Given passage:
::::
# Plotly Express Visualization Cheat Sheet

🔹 Distribution Plots
- histogram: Frequency distribution → px.histogram()
- density: Probability density estimation → px.histogram(histnorm='density')
- rug: Individual observations → px.histogram(marginal='rug')

🔹 Relational Plots
- scatter: Relationship between variables → px.scatter()
- line: Trends over time → px.line()

🔹 Categorical Plots
- box: Distribution + outliers → px.box()
- violin: Distribution shape + density → px.violin()
- bar: Mean comparisons → px.bar()
- count: Category frequency → px.bar(value_counts)

🔹 Matrix Plots
- heatmap: Correlation/tabular data → px.imshow()

🔹 Regression Plots
- scatter + trendline: Linear regression → px.scatter(trendline='ols')

🔹 Interactive Features
- hover_data: Show extra info on hover → hover_data=df.columns
- marginal: Add rug, box, or violin to axes → marginal='box' or 'violin'
- animation_frame: Animate over time → animation_frame='year'
- facet_row / facet_col: Subplots by category → facet_row='group', facet_col='type'
"""


In [2]:
"""
Plotly Express Visualization Toolkit

Includes:
- Interactive distribution, relational, categorical, and regression plots
- Dummy dataset generator for testing
- Reproducible structure for dashboards and notebooks
"""

import plotly.express as px
import pandas as pd
import numpy as np

# -------------------------------
# 🔧 Dummy Data Generator
# -------------------------------
def generate_dummy_data(n=500, seed=42):
    np.random.seed(seed)
    df = pd.DataFrame({
        'AcceptedCoupon': np.random.binomial(1, 0.4, n),
        'Age': np.random.normal(40, 10, n).astype(int),
        'Income': np.random.normal(60000, 15000, n).astype(int),
        'MaritalStatus': np.random.choice(['Single', 'Married', 'Divorced'], n),
        'PassengerType': np.random.choice(['Business', 'Personal', 'Family'], n),
        'TripDuration': np.random.exponential(scale=3, size=n),
        'CouponType': np.random.choice(['Restaurant', 'Grocery', 'Retail'], n)
::::
Entries on where items appear

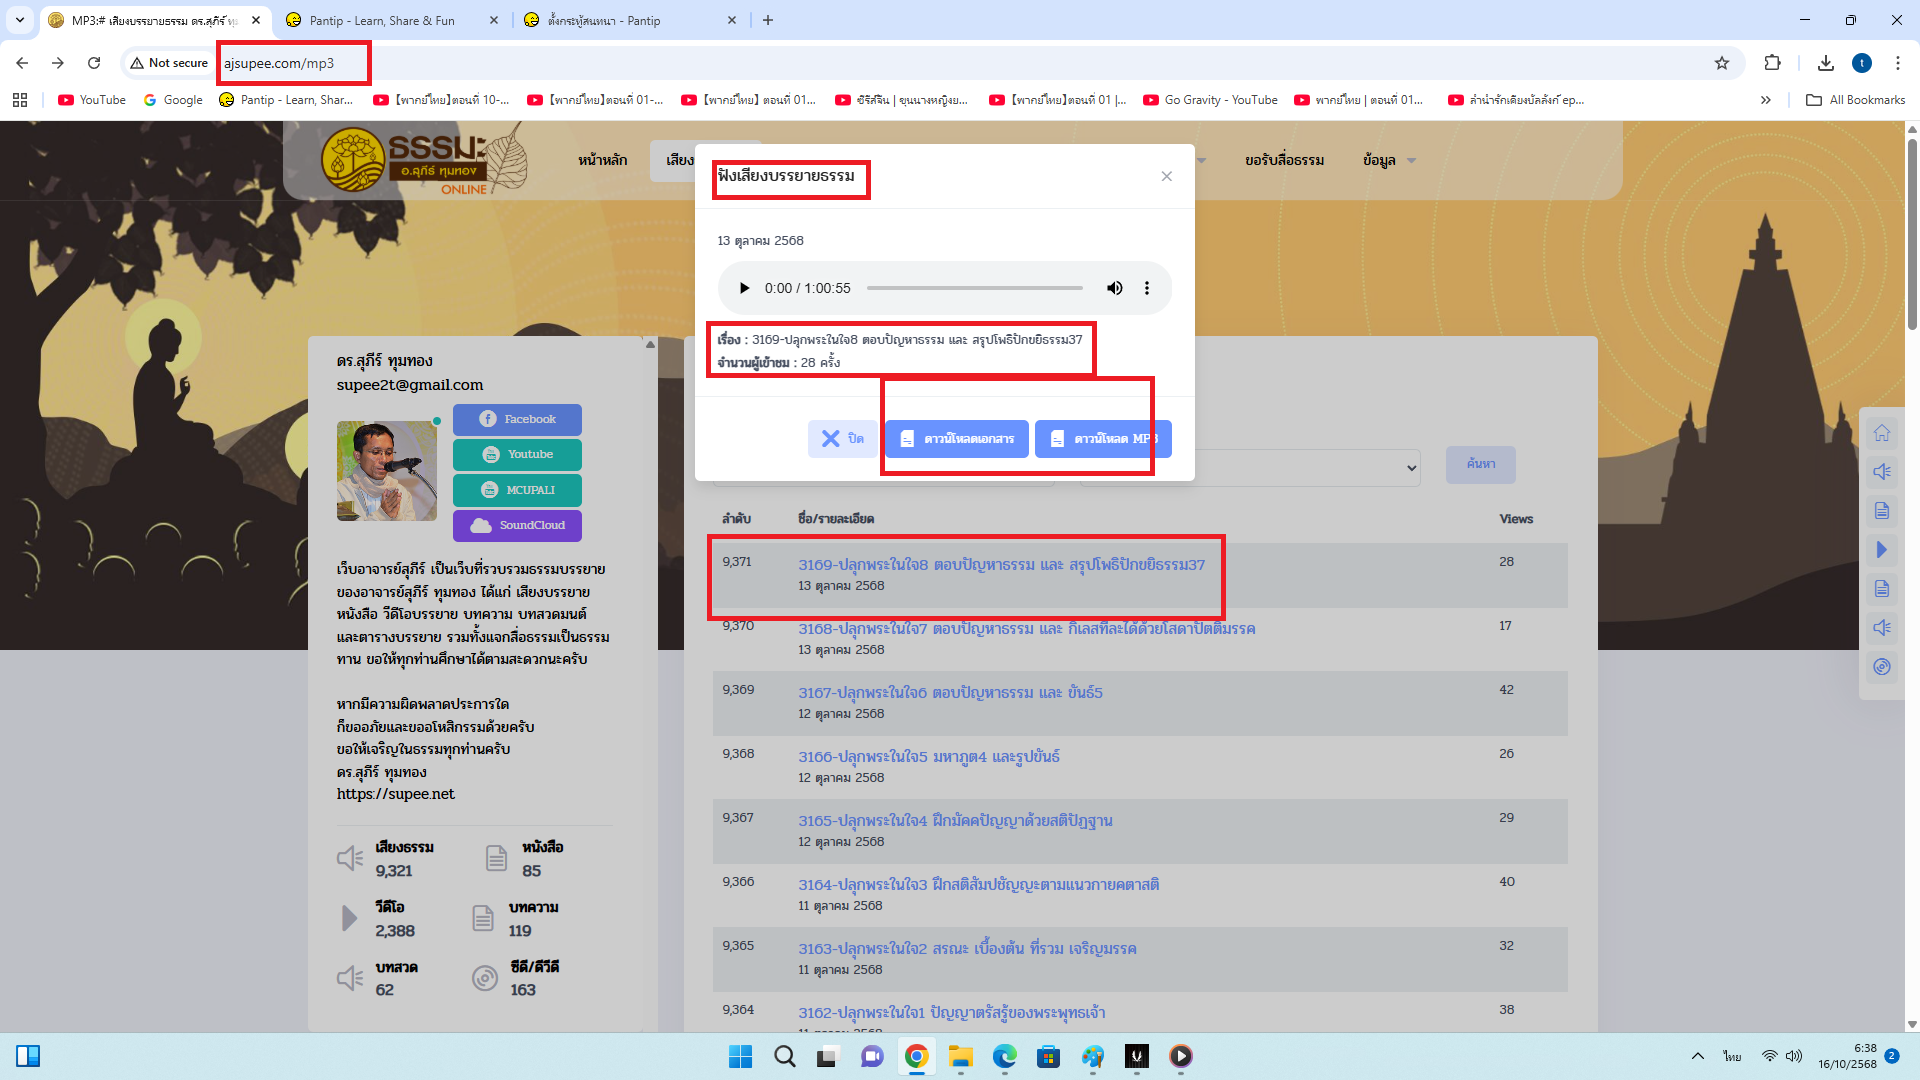The width and height of the screenshot is (1920, 1080).
Task: Show hidden bookmarks chevron
Action: (x=1765, y=100)
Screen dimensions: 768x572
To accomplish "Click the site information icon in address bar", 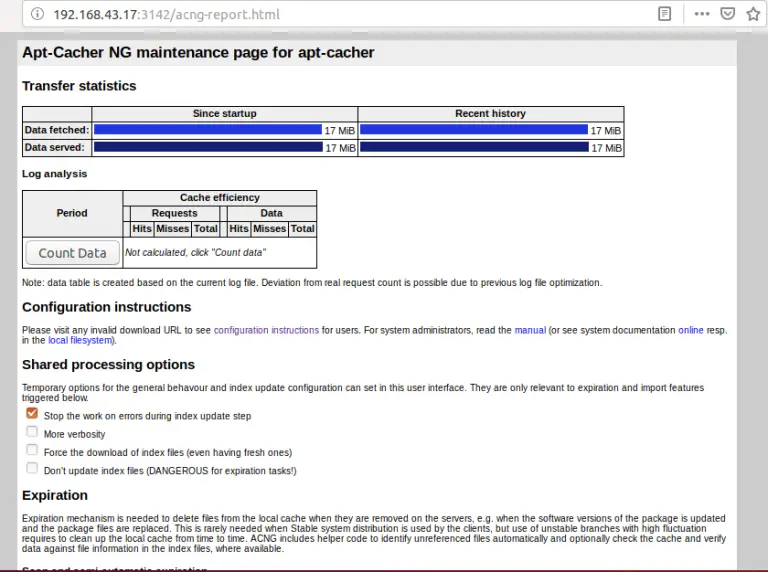I will tap(37, 14).
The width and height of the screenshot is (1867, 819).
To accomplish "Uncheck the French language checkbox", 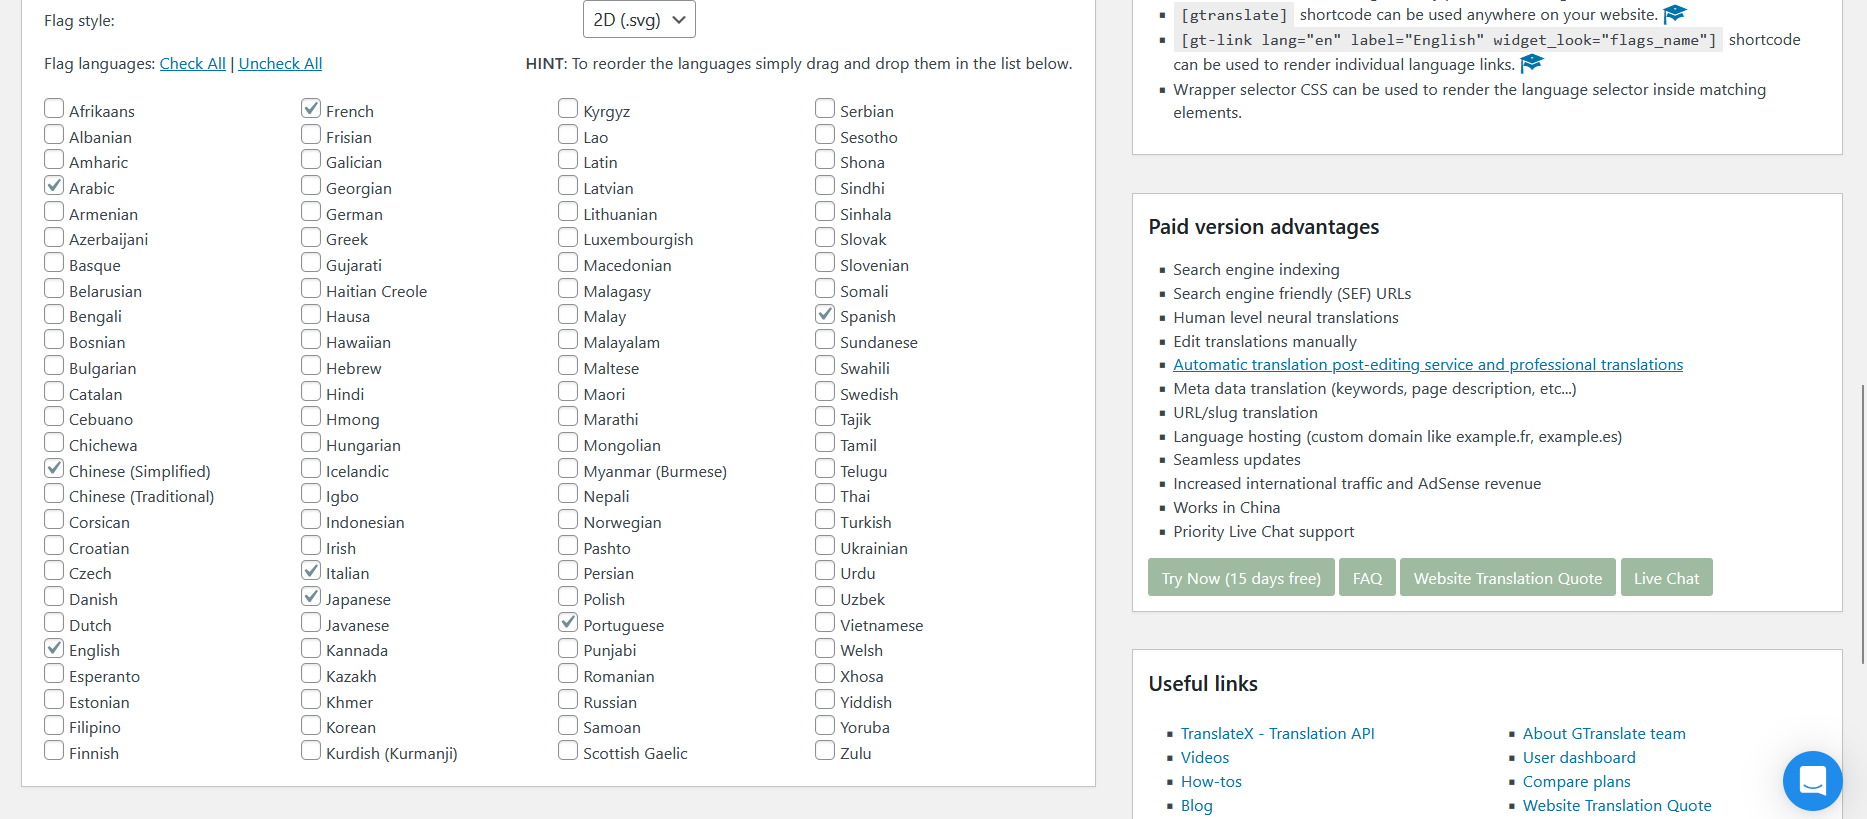I will click(x=311, y=109).
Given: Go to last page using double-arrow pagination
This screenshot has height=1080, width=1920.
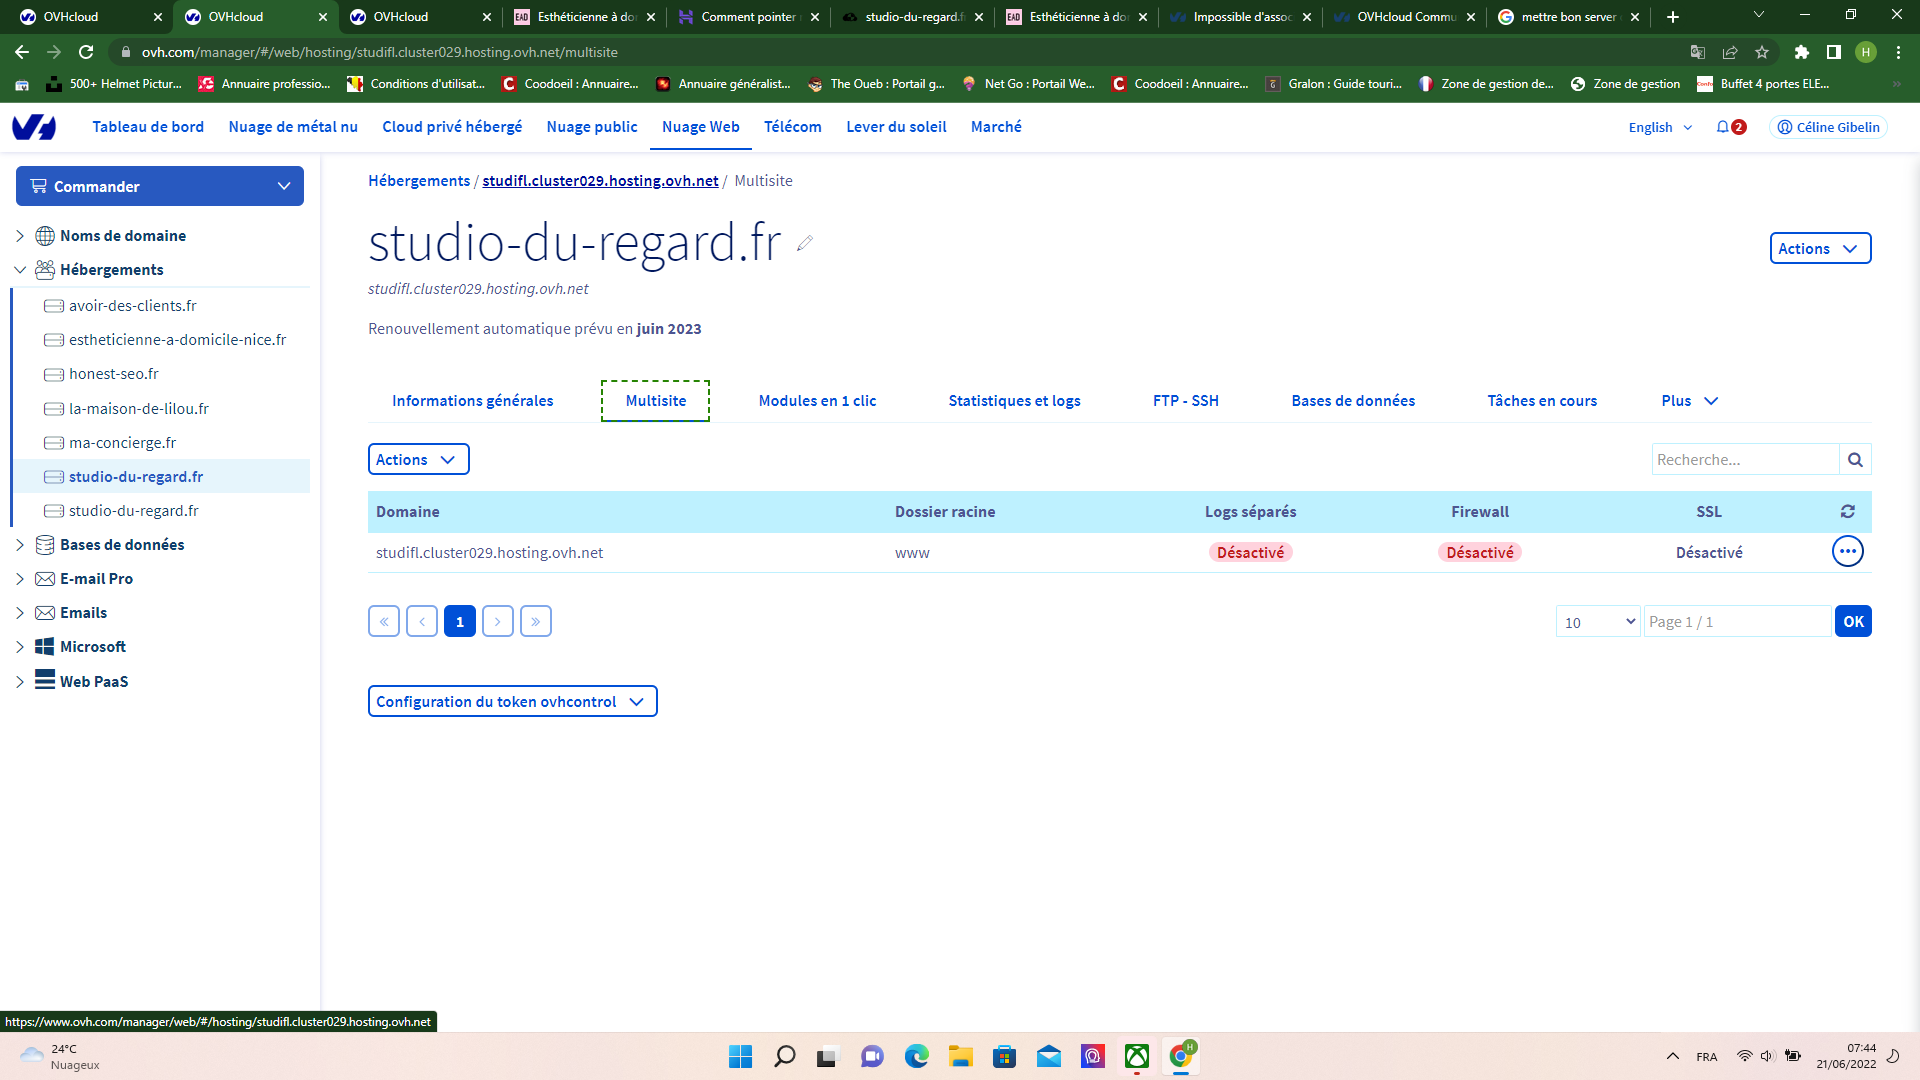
::::
To do:
**a)** Answer these questions using the Plotly Express cheat sheet:
(i) Which function is listed for making a heatmap?
(ii) What is the default value of `seed` in `generate_dummy_data`?
(iii) What three values can the `MaritalStatus` column take?
**b)** Return the part of the Plotly Express cheat sheet between "- density: Probability" and "frequency → px.bar(value_counts)", inclusive.
**c)** Translate the sentence "Show extra info on hover" from the Plotly Express cheat sheet into Spanish.
None of the tasks draw on the records.

Completed exercise:
**a)**
(i) px.imshow()
(ii) 42
(iii) Single, Married, Divorced

**b)**
- density: Probability density estimation → px.histogram(histnorm='density')
- rug: Individual observations → px.histogram(marginal='rug')

🔹 Relational Plots
- scatter: Relationship between variables → px.scatter()
- line: Trends over time → px.line()

🔹 Categorical Plots
- box: Distribution + outliers → px.box()
- violin: Distribution shape + density → px.violin()
- bar: Mean comparisons → px.bar()
- count: Category frequency → px.bar(value_counts)

**c)** Muestra información adicional al pasar el cursor.